Neste segundo ano pandêmico, tive a alegre experiência de conduzir, remotamente, quatro ciclos de encontros da “Curadoria de Si”, workshop que venho realizando desde 2016 dos mais diversos modos. Trata-se de um convite a um mergulho nos processos de criação, individuais e em grupo. Deste modo, proponho sempre uma trajetória que vez ou outra é modulada por um tema ou recorte: passamos pelos ateliê interiores, pelas genealogias artísticas, pelas cartografias afetivas até chegar nas possibilidades de comunicação dos processos com o mundo.

A “Curadoria de Si” nasceu em um momento em que eu ministrava aulas como professora substituta na Universidade Federal do Rio de Janeiro. Diante da disciplina “Empreendedorismo e Produção Cultural” recorri às experiências que já havia tido no campo (como produtora cultural), mas, sobretudo à rica vivência que tive como arte-educadora na já extinta Casa Daros, no Rio de Janeiro. Lá, tive a sorte de conhecer Eugênio Valdez Figueroa, nosso curador de arte-educação. Nascido em Cuba nos anos 60, Eugênio fazia parte de uma geração que havia sido fortemente influenciada pelo artista e pedagogo uruguaio Luís Camnitzer que tem, dentre outras frases célebres, a famosa “Arte é Educação”.

A experiência com Eugênio foi singular, pois, naquele momento, ele era grande entusiasta da criação de um “Acervo Pedagógico de Artista”. Na Casa Daros nós, a equipe de Arte-Educação, recebíamos muitos artistas brasileiros e latino-americanos (a Casa Daros era financiada por uma coleção suíça de arte latino-americana e expunha majoritariamente as obras que fazem parte dela).

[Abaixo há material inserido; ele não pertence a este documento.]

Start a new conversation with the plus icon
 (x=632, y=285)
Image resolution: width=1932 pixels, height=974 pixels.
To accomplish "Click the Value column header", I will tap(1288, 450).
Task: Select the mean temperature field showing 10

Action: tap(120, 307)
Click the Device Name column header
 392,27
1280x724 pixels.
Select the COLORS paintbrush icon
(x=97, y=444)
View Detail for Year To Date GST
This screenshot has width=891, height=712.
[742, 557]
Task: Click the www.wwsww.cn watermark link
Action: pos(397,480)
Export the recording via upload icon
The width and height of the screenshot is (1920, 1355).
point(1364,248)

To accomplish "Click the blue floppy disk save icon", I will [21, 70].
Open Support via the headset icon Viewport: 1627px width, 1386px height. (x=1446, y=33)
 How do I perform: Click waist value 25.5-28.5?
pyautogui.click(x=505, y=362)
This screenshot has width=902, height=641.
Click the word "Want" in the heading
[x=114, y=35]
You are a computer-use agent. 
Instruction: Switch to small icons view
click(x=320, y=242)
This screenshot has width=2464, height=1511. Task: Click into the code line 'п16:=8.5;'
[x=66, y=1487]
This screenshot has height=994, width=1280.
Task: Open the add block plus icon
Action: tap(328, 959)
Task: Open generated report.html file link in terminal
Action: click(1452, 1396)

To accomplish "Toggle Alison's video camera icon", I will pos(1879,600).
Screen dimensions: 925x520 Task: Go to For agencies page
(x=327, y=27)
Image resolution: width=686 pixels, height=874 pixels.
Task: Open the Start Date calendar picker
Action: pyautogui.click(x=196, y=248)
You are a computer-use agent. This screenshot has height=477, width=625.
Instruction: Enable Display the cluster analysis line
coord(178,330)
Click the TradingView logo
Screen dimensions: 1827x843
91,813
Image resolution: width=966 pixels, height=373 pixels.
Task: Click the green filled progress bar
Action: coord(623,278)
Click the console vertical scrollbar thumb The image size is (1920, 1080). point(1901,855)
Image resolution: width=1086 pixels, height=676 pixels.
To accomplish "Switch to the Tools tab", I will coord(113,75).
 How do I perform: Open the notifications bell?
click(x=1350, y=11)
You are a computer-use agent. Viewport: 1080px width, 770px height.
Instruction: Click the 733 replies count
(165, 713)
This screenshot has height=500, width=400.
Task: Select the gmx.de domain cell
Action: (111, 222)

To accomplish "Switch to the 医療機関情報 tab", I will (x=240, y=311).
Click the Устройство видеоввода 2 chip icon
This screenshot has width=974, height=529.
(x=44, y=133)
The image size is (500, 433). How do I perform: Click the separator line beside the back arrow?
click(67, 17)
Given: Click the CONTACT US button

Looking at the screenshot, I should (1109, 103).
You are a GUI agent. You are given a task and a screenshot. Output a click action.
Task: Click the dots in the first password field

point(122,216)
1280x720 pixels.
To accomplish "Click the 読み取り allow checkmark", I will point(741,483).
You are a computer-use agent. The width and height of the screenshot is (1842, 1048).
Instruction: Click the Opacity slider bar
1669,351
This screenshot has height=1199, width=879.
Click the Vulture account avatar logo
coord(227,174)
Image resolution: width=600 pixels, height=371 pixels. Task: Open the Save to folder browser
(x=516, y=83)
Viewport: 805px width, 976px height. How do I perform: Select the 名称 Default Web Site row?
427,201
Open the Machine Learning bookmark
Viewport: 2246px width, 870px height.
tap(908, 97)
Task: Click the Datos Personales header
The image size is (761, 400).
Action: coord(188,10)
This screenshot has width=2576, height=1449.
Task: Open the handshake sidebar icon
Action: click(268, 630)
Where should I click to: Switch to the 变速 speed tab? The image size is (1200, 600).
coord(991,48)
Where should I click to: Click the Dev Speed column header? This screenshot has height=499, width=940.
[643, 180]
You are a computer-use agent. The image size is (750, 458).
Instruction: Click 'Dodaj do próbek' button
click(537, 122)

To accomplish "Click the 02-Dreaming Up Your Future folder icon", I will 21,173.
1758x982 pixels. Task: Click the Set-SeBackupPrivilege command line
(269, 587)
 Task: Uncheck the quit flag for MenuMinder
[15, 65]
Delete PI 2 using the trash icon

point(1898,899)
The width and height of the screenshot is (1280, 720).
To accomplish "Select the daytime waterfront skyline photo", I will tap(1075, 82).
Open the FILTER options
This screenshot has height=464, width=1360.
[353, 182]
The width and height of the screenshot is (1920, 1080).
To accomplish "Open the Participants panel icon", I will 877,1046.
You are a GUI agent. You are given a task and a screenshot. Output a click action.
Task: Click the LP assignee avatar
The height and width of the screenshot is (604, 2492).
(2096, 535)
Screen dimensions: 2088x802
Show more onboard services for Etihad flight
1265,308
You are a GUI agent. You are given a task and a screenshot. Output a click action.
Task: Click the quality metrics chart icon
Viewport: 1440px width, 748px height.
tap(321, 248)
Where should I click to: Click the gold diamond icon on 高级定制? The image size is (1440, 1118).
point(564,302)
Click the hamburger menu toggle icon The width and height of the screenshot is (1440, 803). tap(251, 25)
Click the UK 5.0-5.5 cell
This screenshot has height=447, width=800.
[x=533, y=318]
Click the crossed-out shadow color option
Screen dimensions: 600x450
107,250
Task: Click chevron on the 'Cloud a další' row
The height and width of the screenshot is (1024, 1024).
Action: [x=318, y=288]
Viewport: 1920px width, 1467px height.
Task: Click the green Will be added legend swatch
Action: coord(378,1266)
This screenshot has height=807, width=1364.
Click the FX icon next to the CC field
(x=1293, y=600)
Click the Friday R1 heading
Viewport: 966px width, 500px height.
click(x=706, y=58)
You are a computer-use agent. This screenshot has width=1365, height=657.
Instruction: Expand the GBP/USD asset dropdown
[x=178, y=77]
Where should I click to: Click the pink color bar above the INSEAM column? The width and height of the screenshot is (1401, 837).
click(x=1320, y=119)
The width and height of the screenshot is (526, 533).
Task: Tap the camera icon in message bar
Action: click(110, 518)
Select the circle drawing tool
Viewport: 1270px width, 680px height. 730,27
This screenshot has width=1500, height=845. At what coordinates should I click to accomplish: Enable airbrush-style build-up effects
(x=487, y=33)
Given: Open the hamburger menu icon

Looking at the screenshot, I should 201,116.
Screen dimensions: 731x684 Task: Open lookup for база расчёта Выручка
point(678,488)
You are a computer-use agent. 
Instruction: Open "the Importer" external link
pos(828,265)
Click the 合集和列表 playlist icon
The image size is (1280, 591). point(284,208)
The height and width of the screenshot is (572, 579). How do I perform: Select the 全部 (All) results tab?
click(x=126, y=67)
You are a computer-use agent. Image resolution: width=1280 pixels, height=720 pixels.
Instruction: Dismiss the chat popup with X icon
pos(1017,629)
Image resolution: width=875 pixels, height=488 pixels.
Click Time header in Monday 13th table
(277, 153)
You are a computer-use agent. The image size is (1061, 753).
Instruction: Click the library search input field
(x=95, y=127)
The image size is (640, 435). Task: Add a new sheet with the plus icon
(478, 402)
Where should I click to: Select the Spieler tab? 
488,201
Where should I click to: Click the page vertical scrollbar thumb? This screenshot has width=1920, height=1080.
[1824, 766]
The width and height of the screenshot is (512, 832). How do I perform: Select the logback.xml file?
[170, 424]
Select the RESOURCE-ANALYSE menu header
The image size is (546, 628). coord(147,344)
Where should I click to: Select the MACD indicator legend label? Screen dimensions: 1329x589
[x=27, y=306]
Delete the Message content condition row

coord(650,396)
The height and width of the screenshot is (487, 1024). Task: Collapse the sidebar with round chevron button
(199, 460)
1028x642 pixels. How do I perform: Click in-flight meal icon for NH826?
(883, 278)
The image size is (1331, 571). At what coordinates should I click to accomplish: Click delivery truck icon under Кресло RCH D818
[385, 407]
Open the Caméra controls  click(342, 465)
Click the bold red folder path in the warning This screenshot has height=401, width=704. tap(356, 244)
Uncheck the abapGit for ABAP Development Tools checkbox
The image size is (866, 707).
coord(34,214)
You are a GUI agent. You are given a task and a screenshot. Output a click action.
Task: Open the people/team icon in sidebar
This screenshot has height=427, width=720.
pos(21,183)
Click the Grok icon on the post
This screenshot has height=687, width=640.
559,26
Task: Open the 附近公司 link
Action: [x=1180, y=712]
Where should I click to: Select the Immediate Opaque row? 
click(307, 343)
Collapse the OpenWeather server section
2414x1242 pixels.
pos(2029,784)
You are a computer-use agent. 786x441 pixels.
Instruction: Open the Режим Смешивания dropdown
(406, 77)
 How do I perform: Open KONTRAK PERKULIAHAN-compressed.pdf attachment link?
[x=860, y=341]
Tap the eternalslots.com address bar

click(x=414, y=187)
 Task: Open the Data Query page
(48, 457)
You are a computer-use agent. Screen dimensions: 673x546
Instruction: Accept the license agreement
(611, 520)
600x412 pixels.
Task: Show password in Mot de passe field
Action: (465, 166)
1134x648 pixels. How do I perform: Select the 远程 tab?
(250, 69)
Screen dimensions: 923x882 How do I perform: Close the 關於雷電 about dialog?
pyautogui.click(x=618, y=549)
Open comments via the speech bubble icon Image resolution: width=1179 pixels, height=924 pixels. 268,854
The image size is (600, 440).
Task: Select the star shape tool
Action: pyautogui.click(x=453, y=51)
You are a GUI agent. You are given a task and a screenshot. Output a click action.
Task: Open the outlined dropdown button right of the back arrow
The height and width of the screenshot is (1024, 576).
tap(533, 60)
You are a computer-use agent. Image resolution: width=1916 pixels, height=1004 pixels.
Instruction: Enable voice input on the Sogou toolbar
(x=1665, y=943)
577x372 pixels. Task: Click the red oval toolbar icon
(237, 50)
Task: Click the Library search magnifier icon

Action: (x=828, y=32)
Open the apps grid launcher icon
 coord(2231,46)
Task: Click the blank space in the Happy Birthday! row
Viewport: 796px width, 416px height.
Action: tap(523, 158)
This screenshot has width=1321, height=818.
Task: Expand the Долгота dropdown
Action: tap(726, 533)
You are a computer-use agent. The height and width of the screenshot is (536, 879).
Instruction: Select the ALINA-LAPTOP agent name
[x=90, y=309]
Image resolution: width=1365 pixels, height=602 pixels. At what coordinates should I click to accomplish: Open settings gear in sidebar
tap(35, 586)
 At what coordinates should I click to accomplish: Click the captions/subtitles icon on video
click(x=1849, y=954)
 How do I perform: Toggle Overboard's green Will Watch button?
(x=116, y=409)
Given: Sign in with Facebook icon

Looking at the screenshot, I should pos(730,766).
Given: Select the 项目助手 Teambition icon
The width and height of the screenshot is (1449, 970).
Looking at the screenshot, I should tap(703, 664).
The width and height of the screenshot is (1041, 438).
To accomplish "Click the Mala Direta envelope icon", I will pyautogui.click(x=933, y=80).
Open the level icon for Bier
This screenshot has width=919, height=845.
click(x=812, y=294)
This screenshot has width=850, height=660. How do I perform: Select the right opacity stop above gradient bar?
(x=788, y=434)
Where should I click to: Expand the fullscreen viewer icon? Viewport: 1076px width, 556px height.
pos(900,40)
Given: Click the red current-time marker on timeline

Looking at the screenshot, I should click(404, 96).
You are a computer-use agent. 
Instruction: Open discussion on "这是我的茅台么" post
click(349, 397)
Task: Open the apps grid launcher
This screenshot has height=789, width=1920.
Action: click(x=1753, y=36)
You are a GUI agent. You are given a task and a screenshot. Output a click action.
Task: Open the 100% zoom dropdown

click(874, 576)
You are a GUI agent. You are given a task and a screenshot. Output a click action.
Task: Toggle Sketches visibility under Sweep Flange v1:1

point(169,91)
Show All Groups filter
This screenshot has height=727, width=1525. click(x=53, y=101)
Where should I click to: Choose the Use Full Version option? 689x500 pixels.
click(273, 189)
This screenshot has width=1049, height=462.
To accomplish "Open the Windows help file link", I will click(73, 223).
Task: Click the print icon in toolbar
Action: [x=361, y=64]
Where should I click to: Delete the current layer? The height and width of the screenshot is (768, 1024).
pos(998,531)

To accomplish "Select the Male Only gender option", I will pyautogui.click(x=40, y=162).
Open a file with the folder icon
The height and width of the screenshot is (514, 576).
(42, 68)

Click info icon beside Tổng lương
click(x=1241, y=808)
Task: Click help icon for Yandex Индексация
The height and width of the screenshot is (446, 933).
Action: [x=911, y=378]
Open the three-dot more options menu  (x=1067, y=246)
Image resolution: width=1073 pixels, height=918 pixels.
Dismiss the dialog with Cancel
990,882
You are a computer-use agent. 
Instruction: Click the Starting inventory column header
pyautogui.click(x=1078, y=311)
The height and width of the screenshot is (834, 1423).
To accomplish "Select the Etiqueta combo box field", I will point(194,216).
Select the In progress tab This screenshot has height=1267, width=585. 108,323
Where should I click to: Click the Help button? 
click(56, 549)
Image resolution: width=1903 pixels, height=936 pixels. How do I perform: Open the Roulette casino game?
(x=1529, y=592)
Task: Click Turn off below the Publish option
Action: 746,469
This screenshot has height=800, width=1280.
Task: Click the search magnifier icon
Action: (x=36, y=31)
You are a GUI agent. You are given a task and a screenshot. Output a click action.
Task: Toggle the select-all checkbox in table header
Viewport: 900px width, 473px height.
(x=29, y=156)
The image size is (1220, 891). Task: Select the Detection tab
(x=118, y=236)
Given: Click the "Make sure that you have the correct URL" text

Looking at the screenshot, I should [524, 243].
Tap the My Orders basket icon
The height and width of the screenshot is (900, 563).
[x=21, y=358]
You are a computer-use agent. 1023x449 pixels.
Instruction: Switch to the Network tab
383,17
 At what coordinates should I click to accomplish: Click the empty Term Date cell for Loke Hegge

A ideia, portanto, era que nós deveríamos registrar todos os workhops e oficinas, a fim de compor, a longo prazo, um acervo pedagógico de artista. Este acervo, poderia vir a ser consultado por professores, artistas e interessados em processos artísticos.

O que era interessante e revelador para mim, naquele contexto, era que nem sempre os artistas tinham para si, de modo evidente, os caminhos de sua criação. Deste modo, criar caminhos de aproximação destes processos era uma tarefa outra, pedagógica, por assim dizer. 

Passado alguns anos, em plena pandemia, resolvi investir na “Curadoria de Si” como um ativador de encontros tendo como dispositivo a investigação do material de criação de cada participante. A primeira edição contou com o apoio da Lei de Emergência Cultural Aldir Blanc, com a qual foi contemplado o Centro Cultural Dançarilhos, do qual fiz parte. Neste contexto, pude conduzir a primeira experiência remota da Curadoria de Si. Foi incrível poder contar com pessoas de várias partes do Brasil e do mundo!

Tendo o grupo demonstrado interesse pela continuidade, seguimos com o módulo II. Nem todas pessoas seguiram, mas pudemos contar com outras chegando. E isso foi se mostrando um novo jeito, para mim, de constituir grupalidade. Afinal, em 2020, eu optei por não fazer workshops, com exceção de uma edição muito linda da Receita da Vida, no mês de junho. Precisei concentrar os esforços nos atendimentos individuais e em grupo, que vinham exigindo de mim bastante presença e exercício de reinvenção para se constituir neste outro cenário.

Do módulo II fomos então para o módulo III só que agora com um tema: Corpo Coletivo. Eu obviamente influenciada por Lygia Clark, mas também pela nossa experiência de pandêmica, nosso Corpo Social, como bem fala meu querido professor terapeuta Daniel Benchimol. Era desejoso estar em grupo, nesse momento, diante de tanto luto e tanto adoecimento advindo de nosso isolamento. 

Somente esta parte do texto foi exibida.